■ What is needed: Arrange every line of the entries below as a JSON list of strings, with one string per line and blank lines omitted. Leave the pictures out of your answer.

Saved data entries
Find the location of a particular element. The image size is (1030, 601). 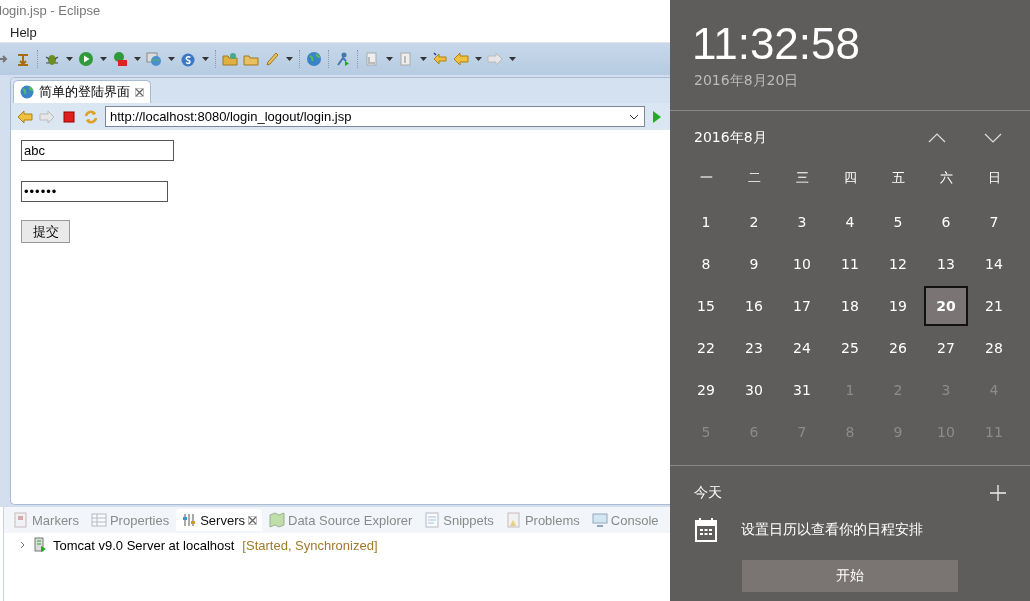

view-tab: Problems is located at coordinates (542, 520).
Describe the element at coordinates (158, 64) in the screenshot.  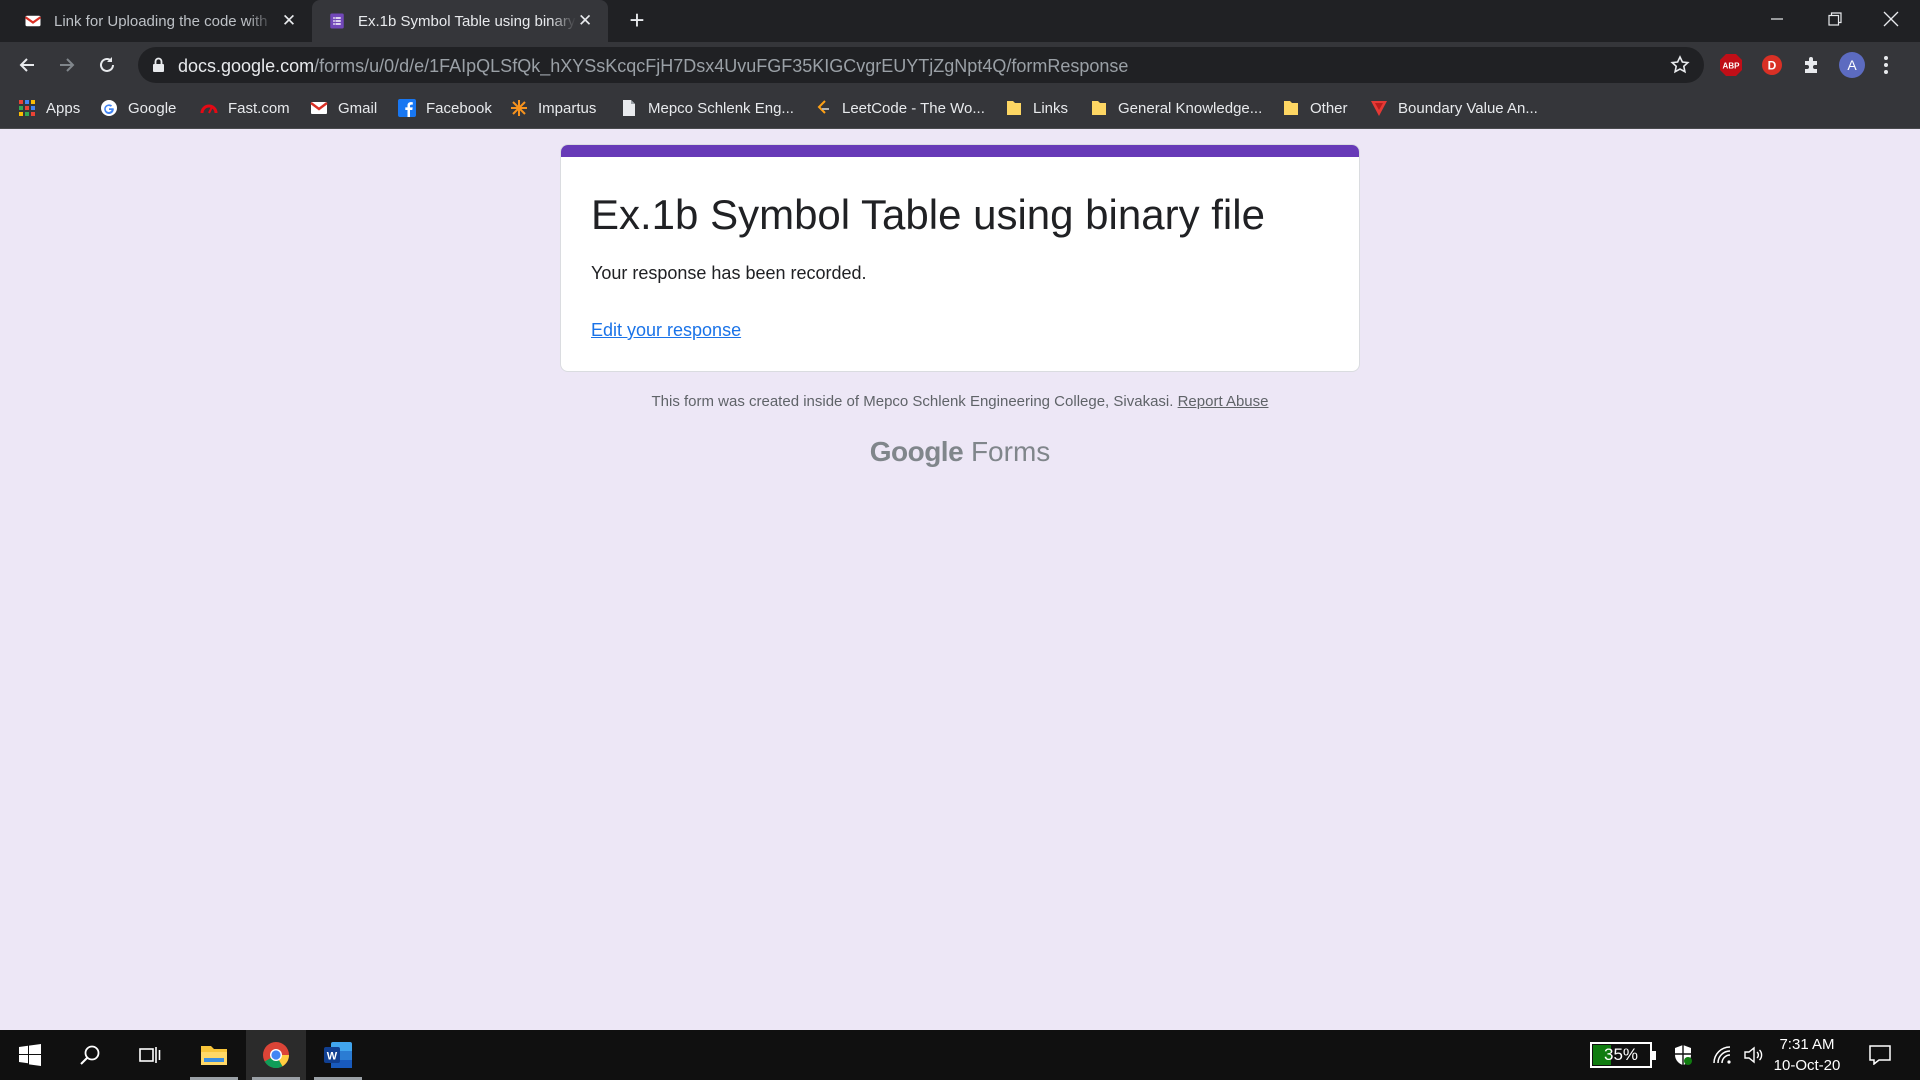
I see `lock-icon` at that location.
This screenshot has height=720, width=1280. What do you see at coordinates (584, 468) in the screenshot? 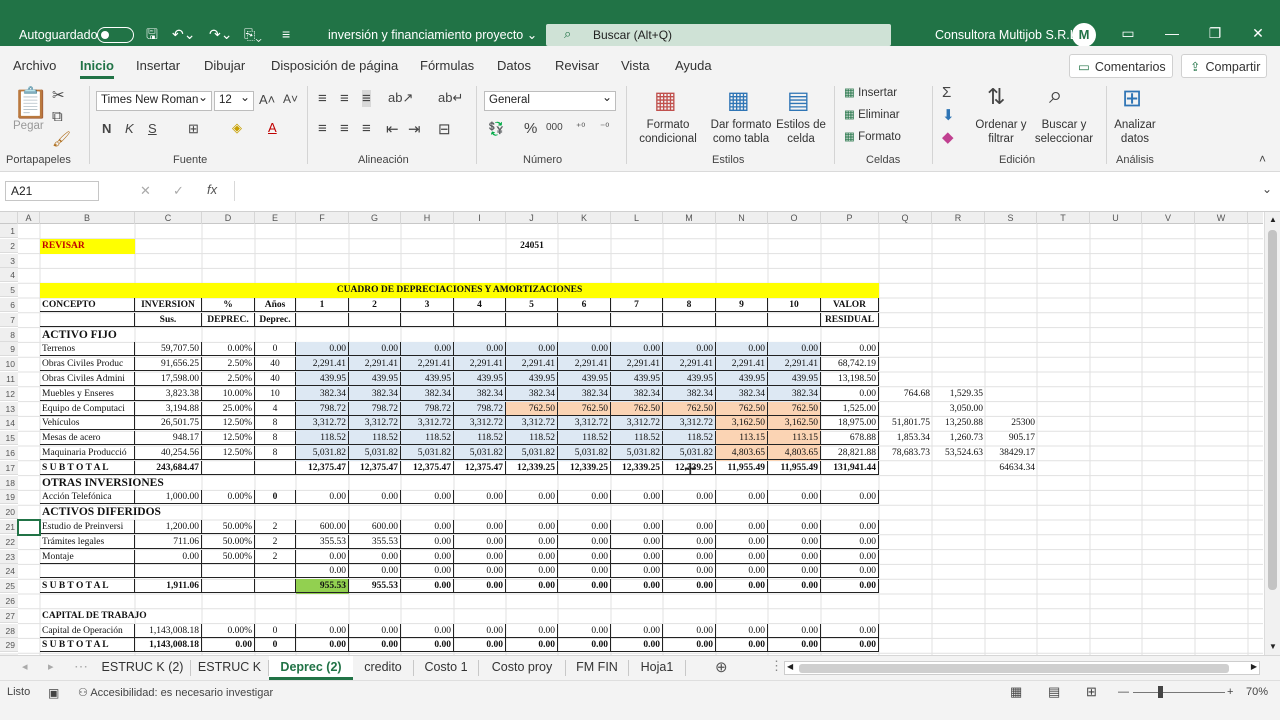
I see `data-cell: 12,339.25` at bounding box center [584, 468].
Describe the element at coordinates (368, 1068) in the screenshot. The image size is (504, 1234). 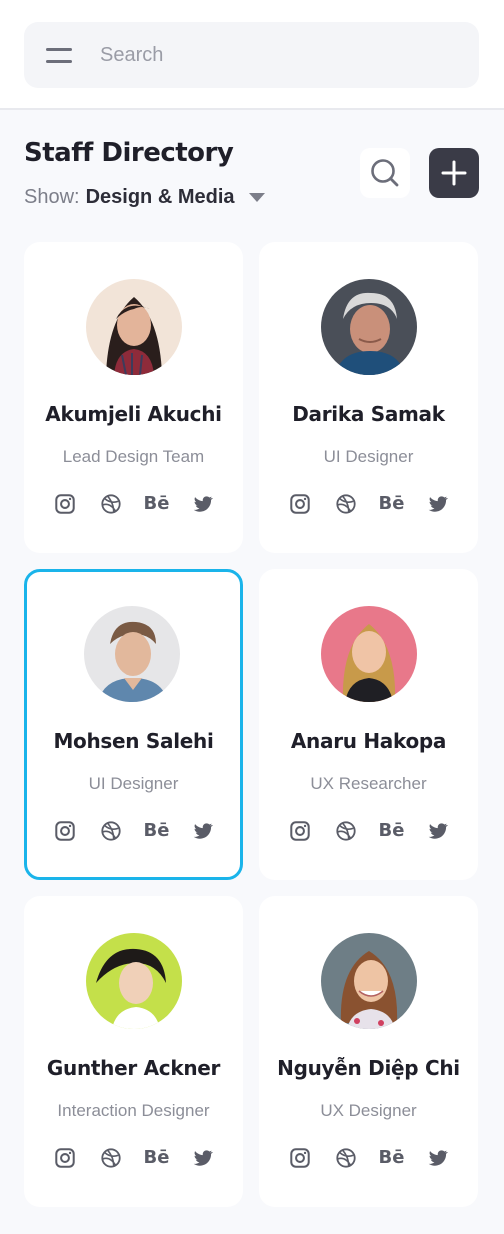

■ Response below:
[
  "Find the location of a particular element. The image size is (1030, 601). ",
  "view-tab: Problems is located at coordinates (542, 520).",
  "Describe the element at coordinates (158, 64) in the screenshot.  ",
  "I see `lock-icon` at that location.",
  "This screenshot has height=720, width=1280. What do you see at coordinates (584, 468) in the screenshot? ",
  "I see `data-cell: 12,339.25` at bounding box center [584, 468].",
  "Describe the element at coordinates (368, 1068) in the screenshot. The image size is (504, 1234). "
]